_OBJECTIF VISÉ_. Veuillez recopier intégralement, sans rien modifier, le texte ci-dessous sur la gouvernance à faible coût des régions frontalières tunisiennes.

_EXTRAIT DE PAGE_.
------------------------------------

Une gouvernance à faible coût

Les services de sécurité tunisiens toléraient le commerce transfrontalier informel. Cela ne signifiait pas pour autant que le gouvernement était incapable de faire respecter la loi. En ne le faisant pas, cependant, les forces de sécurité ont pu construire des réseaux clientélistes parmi ceux qui dépendaient de leur indulgence, alors même que le commerce informel agissait comme une soupape de sécurité plus large pour la région, permettant à une majorité de personnes de mener des activités économiques de subsistance, tandis que quelques heureux élus accumulaient des richesses. Cette tolérance officielle faisait partie d’une approche de gouvernance à faible coût dans les régions frontalières. Étant donné le manque général de développement soutenu par le gouvernement dans ces régions, si les autorités douanières et la police avaient choisi de combattre le commerce informel, elles auraient créé des foyers de protestation et d’instabilité. Pour une population souffrant économiquement et socialement de l’indifférence prolongée de l’État, les revenus tirés du commerce transfrontalier informel étaient les seuls substituts viables. Le régime de Ben Ali a compris l’importance de permettre à ce commerce de se poursuivre.

------------------------------------

_DONNÉES FOURNIES_.
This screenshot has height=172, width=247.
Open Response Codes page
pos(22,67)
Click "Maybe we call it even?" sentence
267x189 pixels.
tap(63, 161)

------------------------------------

_RÉPONSE ATTENDUE_.
Une gouvernance à faible coût

Les services de sécurité tunisiens toléraient le commerce transfrontalier informel. Cela ne signifiait pas pour autant que le gouvernement était incapable de faire respecter la loi. En ne le faisant pas, cependant, les forces de sécurité ont pu construire des réseaux clientélistes parmi ceux qui dépendaient de leur indulgence, alors même que le commerce informel agissait comme une soupape de sécurité plus large pour la région, permettant à une majorité de personnes de mener des activités économiques de subsistance, tandis que quelques heureux élus accumulaient des richesses. Cette tolérance officielle faisait partie d’une approche de gouvernance à faible coût dans les régions frontalières. Étant donné le manque général de développement soutenu par le gouvernement dans ces régions, si les autorités douanières et la police avaient choisi de combattre le commerce informel, elles auraient créé des foyers de protestation et d’instabilité. Pour une population souffrant économiquement et socialement de l’indifférence prolongée de l’État, les revenus tirés du commerce transfrontalier informel étaient les seuls substituts viables. Le régime de Ben Ali a compris l’importance de permettre à ce commerce de se poursuivre.